Bise and colleague Andrew Hewitt were brought in when Whirlwind Print was put into liquidation on May 28, 2019 and have now released full creditor listings of what is owed and a summary of company affairs which provide estimates of assets and liabilities associated with both Whirlwind companies.
The summary of company affairs show that when Whirlwind Print raised the white flag it had a combined asset value of $4.25m but after secured creditors and other circular security interests were paid the shortfall slipped to $4.9m in the negative.
On the day the liquidators were brought in and prior to any investigations by them all staff were made redundant and referred to the federal government’s Feg scheme for their entitlements.
Bise has told ProPrint that any questions around whether Whirlwind Print Pty Ltd and Whirlwind Print NSW Pty Ltd were trading while insolvent will be investigated.
“As the company’s liquidators we have an obligation to investigate the company’s affairs within reason but one of the things we will be considering is whether the directors have breached any duties to the company,” Bise told ProPrint.

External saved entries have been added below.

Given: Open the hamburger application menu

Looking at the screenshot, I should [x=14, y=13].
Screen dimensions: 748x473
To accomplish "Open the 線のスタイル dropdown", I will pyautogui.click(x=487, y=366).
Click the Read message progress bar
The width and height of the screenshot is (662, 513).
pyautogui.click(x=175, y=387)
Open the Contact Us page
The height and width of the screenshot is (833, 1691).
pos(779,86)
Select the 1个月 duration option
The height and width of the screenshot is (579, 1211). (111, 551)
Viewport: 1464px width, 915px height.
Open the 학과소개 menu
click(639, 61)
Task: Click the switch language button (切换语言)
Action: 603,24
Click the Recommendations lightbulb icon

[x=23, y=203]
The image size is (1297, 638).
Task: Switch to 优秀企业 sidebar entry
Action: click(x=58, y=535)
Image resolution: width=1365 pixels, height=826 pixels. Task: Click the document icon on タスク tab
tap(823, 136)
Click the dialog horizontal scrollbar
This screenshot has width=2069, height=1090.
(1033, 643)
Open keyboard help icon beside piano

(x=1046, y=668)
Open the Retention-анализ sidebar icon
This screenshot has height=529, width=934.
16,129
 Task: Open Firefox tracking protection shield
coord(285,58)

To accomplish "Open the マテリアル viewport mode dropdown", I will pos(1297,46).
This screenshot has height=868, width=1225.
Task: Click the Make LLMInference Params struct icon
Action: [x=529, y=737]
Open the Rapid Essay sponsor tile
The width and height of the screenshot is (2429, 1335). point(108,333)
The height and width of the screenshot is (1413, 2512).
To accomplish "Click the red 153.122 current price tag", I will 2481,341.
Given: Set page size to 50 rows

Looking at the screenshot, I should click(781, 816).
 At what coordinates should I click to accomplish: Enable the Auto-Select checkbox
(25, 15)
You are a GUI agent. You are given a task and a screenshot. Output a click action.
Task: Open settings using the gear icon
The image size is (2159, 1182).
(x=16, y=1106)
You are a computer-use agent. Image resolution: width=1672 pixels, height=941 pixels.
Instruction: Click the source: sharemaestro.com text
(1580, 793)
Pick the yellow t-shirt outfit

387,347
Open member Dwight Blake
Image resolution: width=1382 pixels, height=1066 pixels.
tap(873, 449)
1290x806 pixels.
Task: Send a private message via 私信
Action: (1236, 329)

“One of those duties is the duty to not trade whilst insolvent. The way the act defines solvency broadly is the capacity to pay your debts as when they fall due and payable. You are solvent if you can do that. If you cannot pay your debts as and when they fall payable you technically may be insolvent.”
But Bise said it was too early make any conclusions.
“Solvency and whether this company was allowed to trade whilst insolvent is something that we are definitely going to look at,” Bise said.
“We haven’t formed a conclusion on it. It’s far too premature for me to say something definitive on that. We have to complete our investigation into that which we will. Ultimately if there is a claim against any party what we have then got to be able to show is that a reasonable person in the director’s position should have had reason to suspect that the company was trading whilst insolvent so it’s quite involved in determining whether or not their ultimately is a claim.
“One you need to establish that yes it was insolvent and then you have to establish that a director had reason to suspect that.”
In the week before Whirlwind officially entered liquidation it sold its printing equipment, customer list and existing lease of its Knoxfield site to rival trade printer CMYKhub with the bulk of that money used to pay the ANZ bank.
Creditor lists show the scale of the debts with Whirlwind Print Pty Ltd owing Direct Paper $1.24m, Ball and Doggett $654,396, B J Ball Papers $80,500, Spicers Australia $22,894, The Printing Hub $22,363 and Toll Transport $23,757.
Whirlwind Print NSW Pty Ltd has its own list of unsecured creditors including Direct Paper Supplies owed $99,376, Neopost Australia $55,730 and Goldcraft Embossing $22,082. It also owes Whirlwind Print Pty Ltd $112,804.
Bise and fellow Grant Thornton liquidator Andrew Hewitt are now continuing to investigate the business with the date of the first creditors still to be set.